Raymond and Analyn Scott are founders of the 1in9 Kidney Challenge, a “movement to create hope and change the trajectory of kidney disease.” Their organization is named for the fact that one in nine American adults—or about 20 million people—has chronic kidney disease (CKD). They meet with dialysis patients and medical professionals regularly to talk about the patient perspective and promote home dialysis where possible as a way to maintain a healthier quality of life for the patient and their families. They visited UA kidney doctors and researchers at the BIO5 Institute on May 4.

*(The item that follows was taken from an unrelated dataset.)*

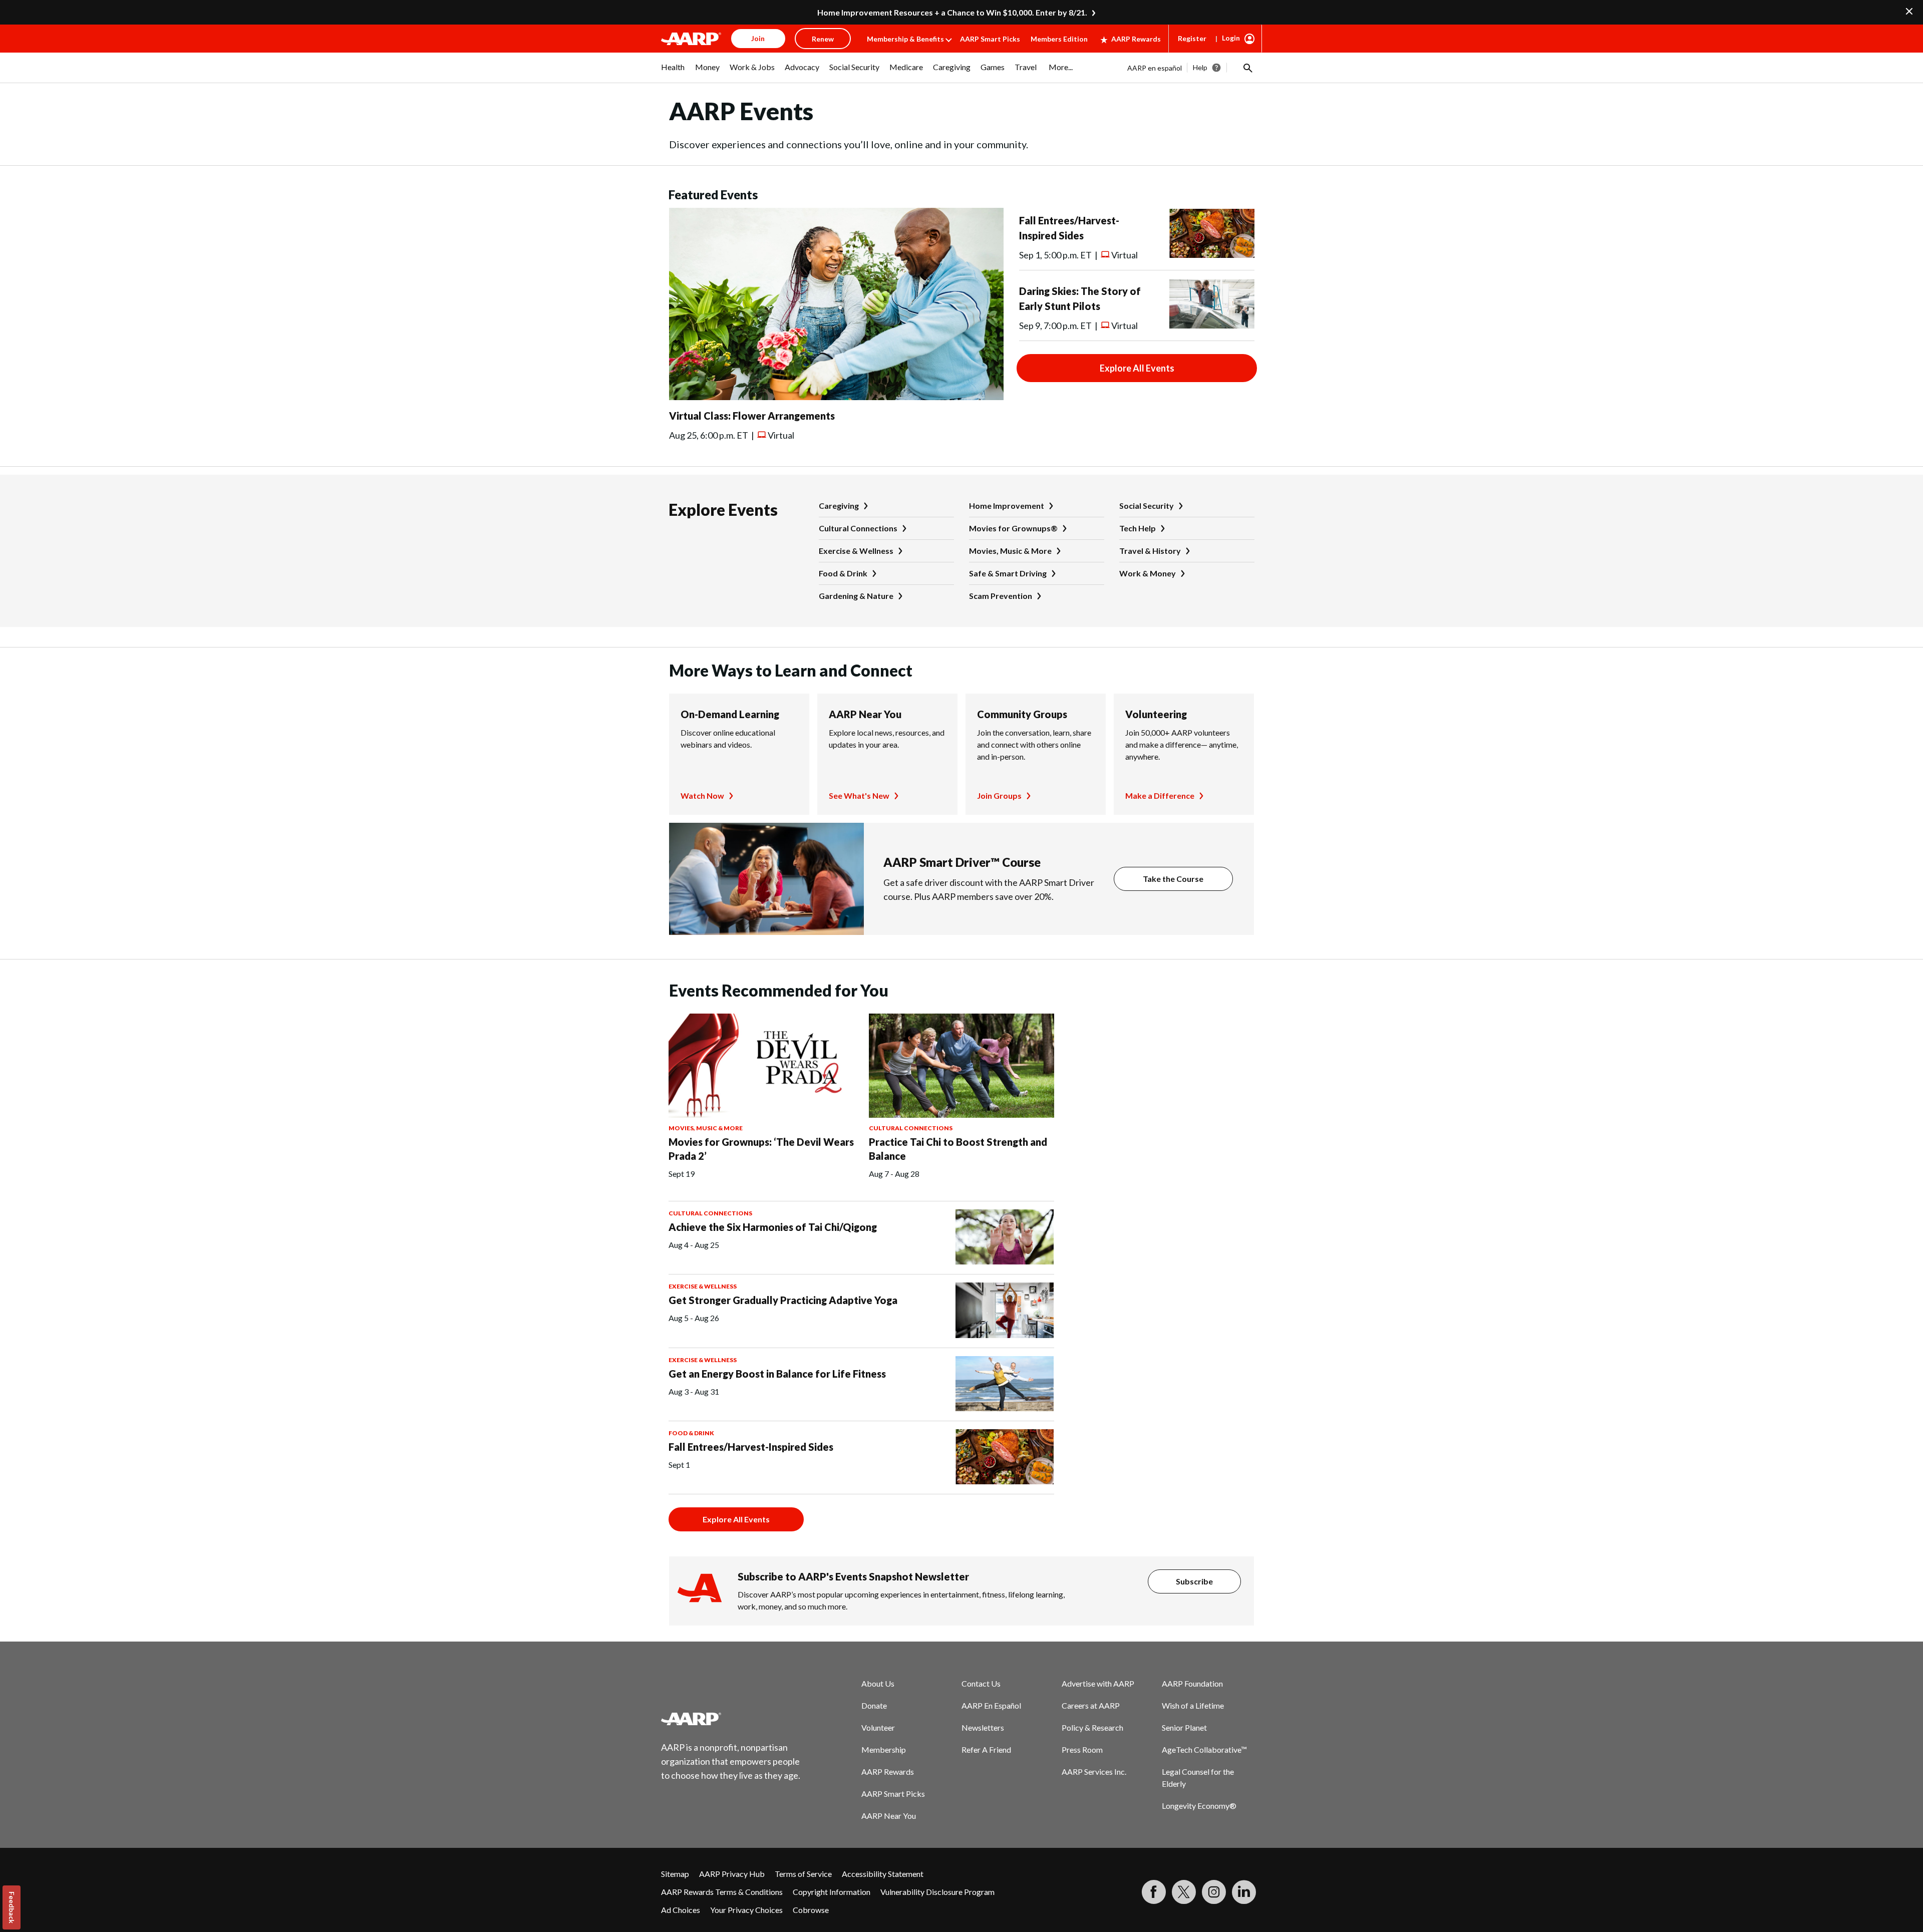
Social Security (1146, 505)
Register (1192, 38)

A native of Charleston, S.C., who served in the U.S. Army, Raymond has been on dialysis virtually non-stop since his kidneys failed at age 29 due to high blood pressure. His brother donated a kidney to him, but his body rejected it four years later. At age 39, he underwent emergency open-heart surgery due to a dissecting aorta caused by prolonged high blood pressure. For more than two years, his wife has been administering hemodialysis treatments for her husband at home—and on the road.

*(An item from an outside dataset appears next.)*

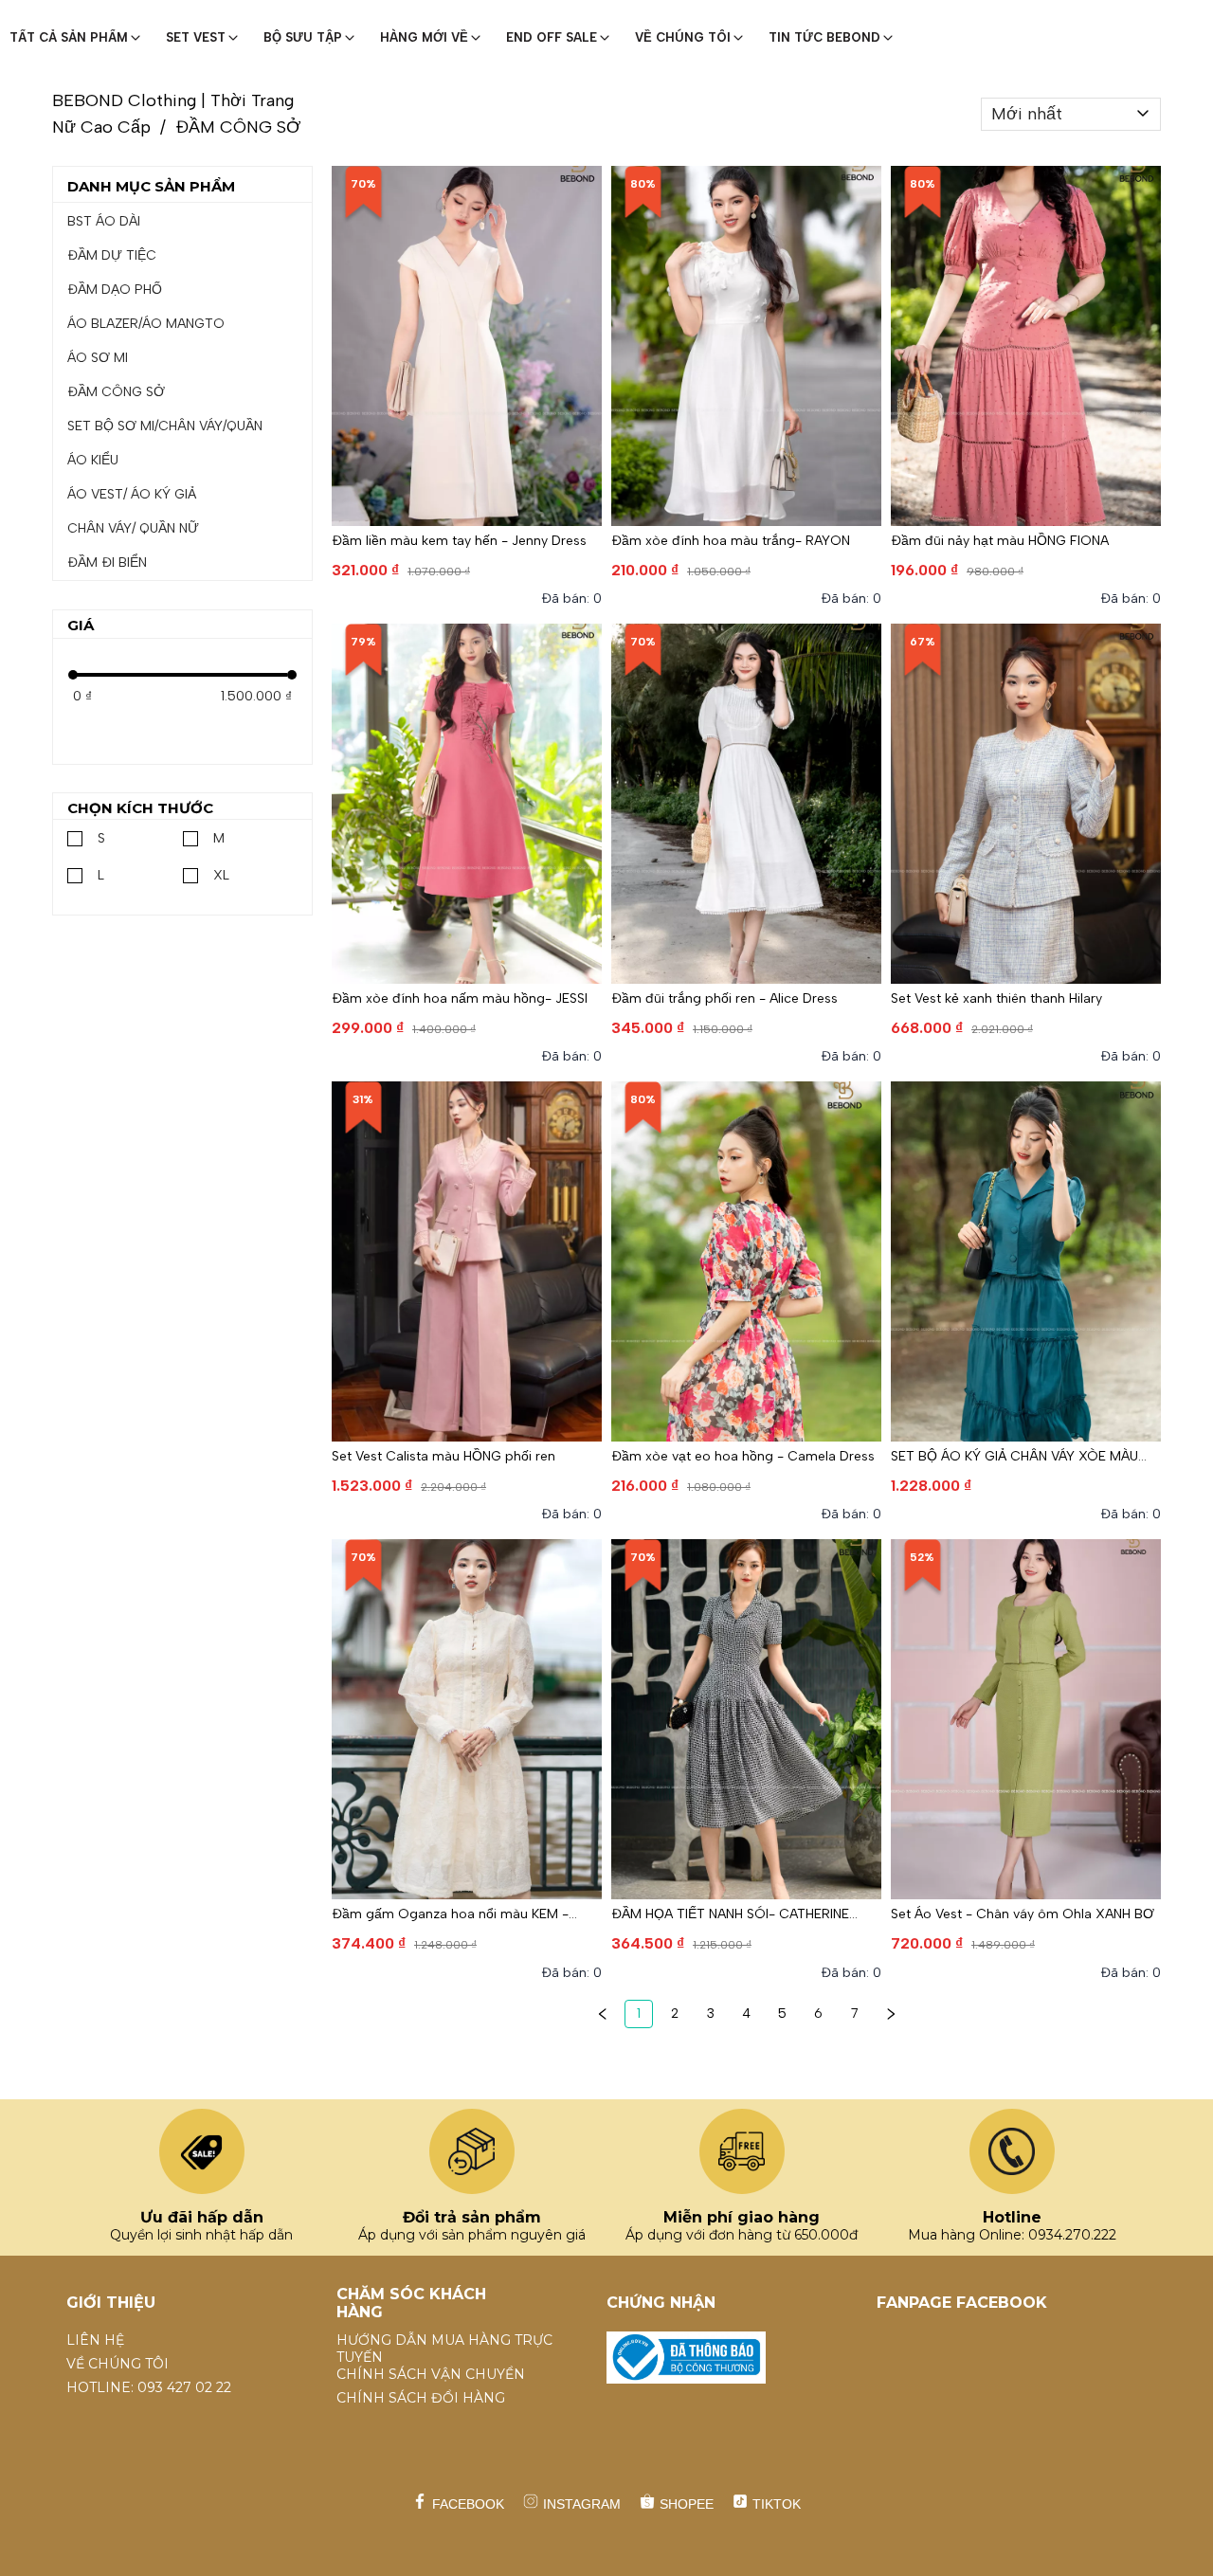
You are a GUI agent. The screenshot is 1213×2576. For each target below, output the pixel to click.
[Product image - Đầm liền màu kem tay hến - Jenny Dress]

The couple spend a lot of time traveling by RV—including a 25-day, 6,263-mile winter/spring 2017 tour that took them from Dallas to Nashville to Atlanta to Charleston to Charlotte/Winston-Salem, Washington, DC, Baltimore, Philadelphia, New York City, Cleveland, Chicago, St. Louis, Tulsa and Albuquerque. Along the way, they visit with physicians, researchers, patients, public officials and advocacy groups to promote advances in kidney care and options to improve quality of life for those suffering from CKD.

In Tucson, they serve on a patient advisory Council established by Division of Nephrology Chief Prabir Roy-Chaudhury, MD, PhD, who also is national co-chair of the Kidney Health Initiative—a public private partnership between the American Society of Nephrology and U.S. Food and Drug Administration to develop and move therapies and devices for CKD patients more quickly from bench to bedside.

During their recent visit to UA, the couple listened to research presentations by Dr. Roy-Chaudhury’s team. They also met with researcher and laboratory manager Diego Celdran Bonafonte, DVM, PhD, and Frank C. Brosius, MD, and Bijin Thajudeen, MD, from the Division of Nephrology. Afterward, they toured the Arizona Kidney and Vascular Center at the BIO5 Institute and discussed future collaborative opportunities between 1in9 Kidney Challenge and the UA. 

Today, kidney disease is the ninth leading cause of death in the United States. According to the National Institute of Diabetes and Digestive and Kidney Diseases, a unit of the National Institutes of Health, the five-year survival rate for dialysis patients is 34.8 percent compared to a similar survival rate of 85.5 percent for transplant patients.

But the Scotts, whose home dialysis regimen allows them to travel unhindered by the absolute need to stay near a dialysis center, are testimony to the fact that—if you are unable to get a transplant—home dialysis allows you to achieve a good quality of life.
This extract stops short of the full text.